I bed the trailer with 6″-12″ of shavings, depending on how long the donkeys will be in the trailer. I do not use straw because it is slippery, is less absorbent, and they may eat it. For overnight trips I put down 1″-2″ of absorbent pellets under the shavings to help keep the bedding dry next to my donkeys. Donkeys are smart – they will eat, drink, and lie down to sleep all while I am driving down the road. Because of this I keep food and water in front of them at all time with a 12 hour or longer trip. I use a square or rectangle water container about 1/3 full of water. These will keep the water in while I travel. Regular buckets allow the water to swirl around and they empty quickly right into the bedding! Bad. I feed loose hay along the walls of the pens. Hay feeders of any kind pose a risk of entanglement. There is inherent waste in feeding on the bedding but it is safe and that is most important to me. The donkeys will sift through the hay and throw it around over the bedding. They will graze off and on, which most closely resembles how their gut was designed to digest. The wasted hay adds to the bedding and creates a drier layer over the shavings as the days go by. If I can easily get into the pens I clean several times a day but often I have pens in the center that I can’t reach. I do not feed grain while I travel, even if the donkeys are used to getting it at home. Grain ferments and that worries me since colic can be more likely in transport than it is if the donkeys just stay home. A lack of grain for a few days will not cause any significant weight loss or lack of condition.

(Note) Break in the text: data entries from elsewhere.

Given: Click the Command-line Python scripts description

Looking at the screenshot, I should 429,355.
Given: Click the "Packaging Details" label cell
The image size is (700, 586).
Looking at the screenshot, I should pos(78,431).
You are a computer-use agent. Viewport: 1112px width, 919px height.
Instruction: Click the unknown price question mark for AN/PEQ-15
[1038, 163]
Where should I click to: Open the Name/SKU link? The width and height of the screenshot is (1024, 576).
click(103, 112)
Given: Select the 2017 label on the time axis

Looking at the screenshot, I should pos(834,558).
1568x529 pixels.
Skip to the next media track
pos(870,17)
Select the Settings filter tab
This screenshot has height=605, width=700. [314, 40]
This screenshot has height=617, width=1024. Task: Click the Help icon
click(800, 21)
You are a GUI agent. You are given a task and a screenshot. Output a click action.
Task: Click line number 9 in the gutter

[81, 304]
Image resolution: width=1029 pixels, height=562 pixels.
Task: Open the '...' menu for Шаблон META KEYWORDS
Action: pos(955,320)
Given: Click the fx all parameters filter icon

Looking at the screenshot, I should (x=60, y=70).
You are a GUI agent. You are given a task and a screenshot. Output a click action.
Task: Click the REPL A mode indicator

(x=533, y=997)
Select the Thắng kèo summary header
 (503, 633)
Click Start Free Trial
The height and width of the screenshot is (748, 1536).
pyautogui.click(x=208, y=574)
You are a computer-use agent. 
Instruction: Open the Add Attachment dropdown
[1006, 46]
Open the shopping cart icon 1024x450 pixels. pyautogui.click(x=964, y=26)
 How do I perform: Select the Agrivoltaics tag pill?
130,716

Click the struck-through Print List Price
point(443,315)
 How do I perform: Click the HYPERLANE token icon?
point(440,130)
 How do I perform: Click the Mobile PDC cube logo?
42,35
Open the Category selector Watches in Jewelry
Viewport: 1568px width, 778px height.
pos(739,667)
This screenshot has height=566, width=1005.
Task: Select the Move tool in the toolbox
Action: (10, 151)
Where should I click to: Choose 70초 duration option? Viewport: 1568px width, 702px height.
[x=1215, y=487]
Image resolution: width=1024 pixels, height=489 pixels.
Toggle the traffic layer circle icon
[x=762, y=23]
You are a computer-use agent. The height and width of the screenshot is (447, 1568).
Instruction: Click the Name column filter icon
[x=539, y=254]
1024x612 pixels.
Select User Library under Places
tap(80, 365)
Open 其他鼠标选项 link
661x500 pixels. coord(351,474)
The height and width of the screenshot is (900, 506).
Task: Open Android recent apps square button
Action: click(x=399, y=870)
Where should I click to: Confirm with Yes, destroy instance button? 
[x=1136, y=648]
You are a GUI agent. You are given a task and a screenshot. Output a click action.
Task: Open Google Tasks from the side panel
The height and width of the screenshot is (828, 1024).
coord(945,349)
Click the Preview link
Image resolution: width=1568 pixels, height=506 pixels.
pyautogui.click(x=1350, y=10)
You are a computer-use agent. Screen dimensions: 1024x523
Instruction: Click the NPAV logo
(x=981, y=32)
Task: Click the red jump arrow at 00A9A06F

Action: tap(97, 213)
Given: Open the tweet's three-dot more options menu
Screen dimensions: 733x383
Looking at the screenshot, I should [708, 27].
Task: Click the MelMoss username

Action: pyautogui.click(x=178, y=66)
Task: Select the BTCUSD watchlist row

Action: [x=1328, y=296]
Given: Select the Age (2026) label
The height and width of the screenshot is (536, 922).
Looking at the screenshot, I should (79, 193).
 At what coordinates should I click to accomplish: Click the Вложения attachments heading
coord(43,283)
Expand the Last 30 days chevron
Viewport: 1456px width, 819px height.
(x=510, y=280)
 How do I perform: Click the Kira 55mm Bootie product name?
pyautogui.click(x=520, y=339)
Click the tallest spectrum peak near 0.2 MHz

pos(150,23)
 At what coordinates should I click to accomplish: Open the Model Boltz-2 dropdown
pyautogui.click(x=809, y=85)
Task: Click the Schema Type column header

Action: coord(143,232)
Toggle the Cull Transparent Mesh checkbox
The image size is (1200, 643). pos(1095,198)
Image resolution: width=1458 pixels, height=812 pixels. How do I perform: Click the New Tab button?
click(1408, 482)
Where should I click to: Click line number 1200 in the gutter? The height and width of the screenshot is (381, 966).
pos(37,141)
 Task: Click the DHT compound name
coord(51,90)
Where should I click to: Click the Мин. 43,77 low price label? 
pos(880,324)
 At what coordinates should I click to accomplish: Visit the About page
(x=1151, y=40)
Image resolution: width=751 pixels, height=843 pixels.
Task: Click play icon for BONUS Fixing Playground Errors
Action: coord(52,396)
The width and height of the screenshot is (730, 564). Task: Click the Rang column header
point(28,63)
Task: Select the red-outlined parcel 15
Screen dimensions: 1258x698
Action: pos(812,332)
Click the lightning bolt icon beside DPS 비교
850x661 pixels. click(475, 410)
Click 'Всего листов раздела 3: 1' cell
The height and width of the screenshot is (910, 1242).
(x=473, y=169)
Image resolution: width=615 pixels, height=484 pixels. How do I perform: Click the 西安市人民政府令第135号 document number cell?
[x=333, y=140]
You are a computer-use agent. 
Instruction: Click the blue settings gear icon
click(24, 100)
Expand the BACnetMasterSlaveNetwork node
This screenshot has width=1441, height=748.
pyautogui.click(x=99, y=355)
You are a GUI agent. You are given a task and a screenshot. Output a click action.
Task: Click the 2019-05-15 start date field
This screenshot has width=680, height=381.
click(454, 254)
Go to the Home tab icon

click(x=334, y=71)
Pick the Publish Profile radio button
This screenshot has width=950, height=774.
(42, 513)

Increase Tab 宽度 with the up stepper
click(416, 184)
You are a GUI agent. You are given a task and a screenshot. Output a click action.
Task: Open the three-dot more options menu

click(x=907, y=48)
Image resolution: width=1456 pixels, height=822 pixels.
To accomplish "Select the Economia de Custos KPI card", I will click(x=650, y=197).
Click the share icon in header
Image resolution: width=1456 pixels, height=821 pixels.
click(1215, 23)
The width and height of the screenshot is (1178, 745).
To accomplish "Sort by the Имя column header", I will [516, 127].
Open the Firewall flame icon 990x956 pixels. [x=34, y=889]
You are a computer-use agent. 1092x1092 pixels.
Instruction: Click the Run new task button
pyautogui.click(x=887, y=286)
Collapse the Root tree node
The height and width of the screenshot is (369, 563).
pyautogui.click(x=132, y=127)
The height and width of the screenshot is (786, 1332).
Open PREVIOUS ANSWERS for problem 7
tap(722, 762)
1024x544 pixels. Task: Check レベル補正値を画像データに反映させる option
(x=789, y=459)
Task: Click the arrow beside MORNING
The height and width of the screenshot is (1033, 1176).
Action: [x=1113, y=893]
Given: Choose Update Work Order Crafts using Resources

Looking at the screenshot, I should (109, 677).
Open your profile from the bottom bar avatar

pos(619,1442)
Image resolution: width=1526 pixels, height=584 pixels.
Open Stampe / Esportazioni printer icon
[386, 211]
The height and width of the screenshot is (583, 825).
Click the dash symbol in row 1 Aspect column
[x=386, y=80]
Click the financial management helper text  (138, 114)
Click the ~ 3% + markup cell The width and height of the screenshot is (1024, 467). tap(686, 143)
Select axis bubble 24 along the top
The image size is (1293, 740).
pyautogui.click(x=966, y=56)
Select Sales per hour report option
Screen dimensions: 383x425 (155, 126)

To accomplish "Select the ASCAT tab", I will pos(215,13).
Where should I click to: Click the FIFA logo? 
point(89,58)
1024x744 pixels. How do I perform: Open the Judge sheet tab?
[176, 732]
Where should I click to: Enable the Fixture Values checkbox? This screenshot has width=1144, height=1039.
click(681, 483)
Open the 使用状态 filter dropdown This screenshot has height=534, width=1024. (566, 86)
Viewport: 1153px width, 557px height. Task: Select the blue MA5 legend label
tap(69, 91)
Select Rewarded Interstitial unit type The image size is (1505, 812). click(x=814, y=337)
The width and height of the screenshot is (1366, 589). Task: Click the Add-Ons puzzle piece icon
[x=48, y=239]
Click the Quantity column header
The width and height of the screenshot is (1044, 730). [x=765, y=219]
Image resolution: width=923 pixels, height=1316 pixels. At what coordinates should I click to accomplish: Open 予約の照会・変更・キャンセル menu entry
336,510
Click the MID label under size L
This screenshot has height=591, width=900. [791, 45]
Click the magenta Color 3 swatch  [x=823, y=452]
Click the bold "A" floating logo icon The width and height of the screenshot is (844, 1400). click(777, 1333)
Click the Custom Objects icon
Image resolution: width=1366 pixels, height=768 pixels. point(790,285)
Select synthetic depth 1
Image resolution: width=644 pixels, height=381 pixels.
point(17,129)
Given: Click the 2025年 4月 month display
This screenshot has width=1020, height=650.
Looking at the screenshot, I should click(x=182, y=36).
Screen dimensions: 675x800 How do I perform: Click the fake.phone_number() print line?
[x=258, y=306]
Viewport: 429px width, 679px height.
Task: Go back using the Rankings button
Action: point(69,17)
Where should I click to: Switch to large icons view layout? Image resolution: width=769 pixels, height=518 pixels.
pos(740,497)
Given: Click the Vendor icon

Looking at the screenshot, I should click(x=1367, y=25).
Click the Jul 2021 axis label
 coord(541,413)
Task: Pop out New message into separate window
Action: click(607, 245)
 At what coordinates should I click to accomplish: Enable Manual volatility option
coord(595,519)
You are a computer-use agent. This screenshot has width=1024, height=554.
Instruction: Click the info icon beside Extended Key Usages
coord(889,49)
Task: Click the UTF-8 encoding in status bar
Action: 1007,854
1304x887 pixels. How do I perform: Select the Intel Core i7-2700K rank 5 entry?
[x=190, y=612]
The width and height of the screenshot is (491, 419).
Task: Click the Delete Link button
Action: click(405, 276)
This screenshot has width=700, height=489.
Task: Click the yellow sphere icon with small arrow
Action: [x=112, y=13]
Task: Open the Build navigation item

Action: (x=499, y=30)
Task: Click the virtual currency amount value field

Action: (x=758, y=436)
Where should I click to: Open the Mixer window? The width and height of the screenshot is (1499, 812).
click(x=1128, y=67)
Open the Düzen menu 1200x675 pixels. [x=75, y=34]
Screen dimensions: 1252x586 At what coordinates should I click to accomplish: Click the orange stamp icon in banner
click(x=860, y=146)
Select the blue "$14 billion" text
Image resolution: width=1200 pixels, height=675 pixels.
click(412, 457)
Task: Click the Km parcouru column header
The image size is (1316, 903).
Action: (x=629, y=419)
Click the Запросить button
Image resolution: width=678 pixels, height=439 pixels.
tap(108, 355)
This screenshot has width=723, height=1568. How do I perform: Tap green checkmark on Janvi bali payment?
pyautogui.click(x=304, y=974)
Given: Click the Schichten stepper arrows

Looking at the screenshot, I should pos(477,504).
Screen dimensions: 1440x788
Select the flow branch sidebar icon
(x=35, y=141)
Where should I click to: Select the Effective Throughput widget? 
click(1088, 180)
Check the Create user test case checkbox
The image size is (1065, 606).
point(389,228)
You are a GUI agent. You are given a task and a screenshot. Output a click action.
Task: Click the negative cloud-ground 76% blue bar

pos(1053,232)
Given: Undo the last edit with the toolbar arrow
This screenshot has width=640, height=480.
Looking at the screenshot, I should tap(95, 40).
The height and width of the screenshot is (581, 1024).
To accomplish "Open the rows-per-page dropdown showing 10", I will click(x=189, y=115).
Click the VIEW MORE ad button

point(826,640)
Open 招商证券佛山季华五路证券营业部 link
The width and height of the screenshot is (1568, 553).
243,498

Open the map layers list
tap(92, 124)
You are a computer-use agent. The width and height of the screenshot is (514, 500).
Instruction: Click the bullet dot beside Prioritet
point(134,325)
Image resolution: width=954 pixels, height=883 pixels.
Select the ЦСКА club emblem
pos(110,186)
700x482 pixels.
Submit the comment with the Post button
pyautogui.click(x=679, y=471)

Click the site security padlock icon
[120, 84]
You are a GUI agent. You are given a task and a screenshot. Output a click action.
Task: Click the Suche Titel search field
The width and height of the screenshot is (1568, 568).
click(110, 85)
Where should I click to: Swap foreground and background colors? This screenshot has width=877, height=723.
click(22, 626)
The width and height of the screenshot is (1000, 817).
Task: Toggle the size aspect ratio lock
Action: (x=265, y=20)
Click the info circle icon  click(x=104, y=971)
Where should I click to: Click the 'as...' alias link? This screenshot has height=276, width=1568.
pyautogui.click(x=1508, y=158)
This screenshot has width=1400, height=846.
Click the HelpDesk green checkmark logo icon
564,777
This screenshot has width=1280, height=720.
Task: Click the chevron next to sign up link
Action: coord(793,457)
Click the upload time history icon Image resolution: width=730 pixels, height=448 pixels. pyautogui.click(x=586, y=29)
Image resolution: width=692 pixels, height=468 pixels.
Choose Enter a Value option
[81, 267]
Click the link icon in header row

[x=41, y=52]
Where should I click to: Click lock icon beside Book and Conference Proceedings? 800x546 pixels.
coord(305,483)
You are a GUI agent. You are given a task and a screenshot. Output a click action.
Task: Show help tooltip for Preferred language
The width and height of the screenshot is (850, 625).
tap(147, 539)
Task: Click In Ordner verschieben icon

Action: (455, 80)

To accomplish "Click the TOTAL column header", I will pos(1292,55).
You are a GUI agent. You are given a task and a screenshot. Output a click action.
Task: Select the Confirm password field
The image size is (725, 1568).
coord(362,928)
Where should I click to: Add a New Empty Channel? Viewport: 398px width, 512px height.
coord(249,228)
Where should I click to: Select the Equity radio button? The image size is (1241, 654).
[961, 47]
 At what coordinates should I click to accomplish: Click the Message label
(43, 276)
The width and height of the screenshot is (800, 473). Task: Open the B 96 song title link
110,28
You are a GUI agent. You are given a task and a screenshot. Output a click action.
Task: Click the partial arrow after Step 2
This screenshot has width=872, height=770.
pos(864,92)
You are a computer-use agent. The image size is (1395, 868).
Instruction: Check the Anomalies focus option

I prefer to let my donkeys ride untied and loose in the pens I have created. If I am on a short trip (8 hours or less) and I am traveling with a jack I don’t trust I will tie him. I make sure that I tie him short enough that he can’t get his head below his knees so that he can’t get a leg over the rope and get in trouble, and so that he can’t get at the other donkeys. Because donkeys are logistically smaller with regard to interior space than horses they have room to move around and be comfortable. I make sure that my donkeys have room in their pens to turn around and to lie down. I do crowd my donkeys in the trailer and I think that is one of the reasons they travel well. When I hauled a group of donkeys in one pen in my trailer for the first time I worried so much about how much space to give them. When I stopped for the first time I ran back and jumped on the fender of my trailer to see how they were doing and saw that they were grouped tightly in the center of the trailer, and mostly facing backwards,  rather than spread out with lots of room between them. This has remained true with all my travel and is one of the very good reasons to avoid tying the donkeys if possible.

I do not make frequent stops for the donkeys and I NEVER unload them until I get to my destination. Think about it. Every time I stop and look in at my donkeys they mill around and are at attention thinking something new is happening. If I just drive and leave them alone they eat, sleep, and are calm. Traveling with horses can be different because they will not look after themselves like donkeys do while they are going down the road. Unloading donkeys poses a safety risk, along with exciting them which is counterproductive to your calm travel experience. When you unload your animals they can get away from you because of the unfamiliar surroundings, they may not want to load again, and they are exposed to potential health risks. Many people tell me they stop every four hours and take the donkeys out to stretch their legs. This must drive the donkeys crazy. It is so much preferable to get to your destination as succinctly as possible and be done.

This article certainly does not cover all the considerations possible when contemplating traveling with donkeys but I hope I have touched on the high points. As is always true, I am happy to answer any questions you may have. The bottom line with donkeys is that if you use common sense, and follow some of the guidelines I have set forth here, travel can be easy and fun for both you and your donkeys! Happy Summer!